Ethical management and corporate governance are about balancing the competing needs of all of the organisation’s stakeholders, balancing long- and short-term goals and being socially responsible, also known as exercising corporate social responsibility (CSR). The good news is empirical studies consistently show organisations that focus on these objectives also consistently outperform those seeking excessive profits in the short term.
However, this sort of long-term, sustainable success is not achieved by the simplistic win-lose scenarios favoured by many MBAs. It needs mature, pragmatic governance and a focus on win-win. Successful organisations survive and thrive because they understand the only effective long-term strategy is to help their customers succeed in their ambitions. So when the customers win and society wins, the organisation wins.
Focusing on customers and society at large may seem at odds with the first and fiduciary duty of the directors and managers of any commercial business which is to optimise the long-term benefit of its investors/shareholders. The key element though, is ‘long term’.
In the short term, the profits generated by Barclays Bank (or more accurately for managers within the bank) through the manipulation of the LIBOR index must have seemed attractive, the $500 million fine and the crash in share prices following the scandal have damaged the financial security of thousands of innocent shareholders.
A similar short-term approach focused on cost cutting and profits, but without overt illegal activity, destroyed billions of dollars in value for BP shareholders as a result of the Deepwater Horizon disaster. Ill-informed cost cutting compromised safety and value was destroyed.
Less dramatic, but equally damaging was the destruction of the US car industry. General Motors and the other big US car manufactures spent most of the last 20 years responding to short-term imperatives such as the quarterly share price and executives bonuses at the expense of the health of the business and the long term-wealth of their stockholders. The net result, GM stockholders lost everything, and stockholders in other US vehicle manufacturers have lost almost everything. In contrast, Toyota’s stockholders are probably quite pleased with the long-term strategic decisions their management made.
Toyota had a far better strategy for its business survival working on developing low emission, fuel efficient cars years before they became generally popular. The initial decision to invest in these new technologies had to have been at least in part driven by the desire to benefit the environment: there was certainly no compelling commercial reason at the time the decisions were made.
Similar debates also surround investments in CSR. Statistically, organisations that embrace CSR consistently do better than those that don’t; what is not so clear is if this measured improvement in performance is a result of investing in CSR or if the internal factors that create a sustained level of improved performance also predispose the organisation to CSR. Either way, the ‘good guys’ do consistently win!
In support of the long term
I may be biased but my feeling is the touchstone that facilitates an effective focus on long-term sustainability, CSR and excellence in client services is the way organisations engage with their stakeholder community. A genuine engagement means caring about the other party and looking after their interests as well as your own. This is a two-way street and underpins customer loyalty, brand image and long-term sustainable growth.

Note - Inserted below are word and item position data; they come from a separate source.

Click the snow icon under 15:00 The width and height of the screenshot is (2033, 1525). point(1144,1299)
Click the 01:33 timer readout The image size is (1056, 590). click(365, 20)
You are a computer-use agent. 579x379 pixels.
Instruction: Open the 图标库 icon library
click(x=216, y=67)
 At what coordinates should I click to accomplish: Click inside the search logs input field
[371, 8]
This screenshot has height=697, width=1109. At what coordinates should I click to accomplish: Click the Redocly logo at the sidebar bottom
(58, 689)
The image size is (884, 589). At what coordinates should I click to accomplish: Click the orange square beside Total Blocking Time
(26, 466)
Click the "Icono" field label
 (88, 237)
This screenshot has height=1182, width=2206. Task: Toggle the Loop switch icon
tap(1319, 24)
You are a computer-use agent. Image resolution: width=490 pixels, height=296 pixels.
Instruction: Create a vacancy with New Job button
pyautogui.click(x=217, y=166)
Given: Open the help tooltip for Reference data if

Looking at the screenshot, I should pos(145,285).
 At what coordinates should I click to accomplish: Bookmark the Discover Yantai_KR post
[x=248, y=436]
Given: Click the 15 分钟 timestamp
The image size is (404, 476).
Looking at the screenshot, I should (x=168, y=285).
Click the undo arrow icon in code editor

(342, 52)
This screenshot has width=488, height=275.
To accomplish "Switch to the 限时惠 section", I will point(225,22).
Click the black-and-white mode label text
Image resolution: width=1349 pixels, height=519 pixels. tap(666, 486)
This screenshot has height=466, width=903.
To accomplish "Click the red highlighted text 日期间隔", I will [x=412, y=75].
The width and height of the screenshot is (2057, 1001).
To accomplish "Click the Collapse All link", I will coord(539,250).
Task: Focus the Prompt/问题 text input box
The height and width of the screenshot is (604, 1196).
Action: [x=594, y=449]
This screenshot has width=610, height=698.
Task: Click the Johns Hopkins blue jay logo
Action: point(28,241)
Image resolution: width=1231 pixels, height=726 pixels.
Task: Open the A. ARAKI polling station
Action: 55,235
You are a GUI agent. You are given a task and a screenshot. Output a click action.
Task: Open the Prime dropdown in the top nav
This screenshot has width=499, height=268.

Developing a mature, balanced and pragmatic approach to stakeholder relationships is hard work but this investment seems to be the underpinning needed to allow the optimum balancing of competing demands and opportunities, leading to the practical decision-making needed to create the long-term, sustained growth identified above.
Achieving the level of maturity needed to effectively engage with an organisation’s stakeholders to the benefit of everyone has to be driven from within the organisation’s culture. But simply wanting to ‘do good by doing good’ is not enough! The desire to engage effectively with your stakeholders needs to be backed up by hard work. There is a maturity ladder to climb. Download the Stakeholder Relationship Maturity Model for free here.
A final ‘chicken and egg’ conundrum: changing behaviour will change attitudes and culture, but you need a desire that is embedded in culture to start on a journey of improvement. Beginning the improvement is the hardest bit of any change initiative.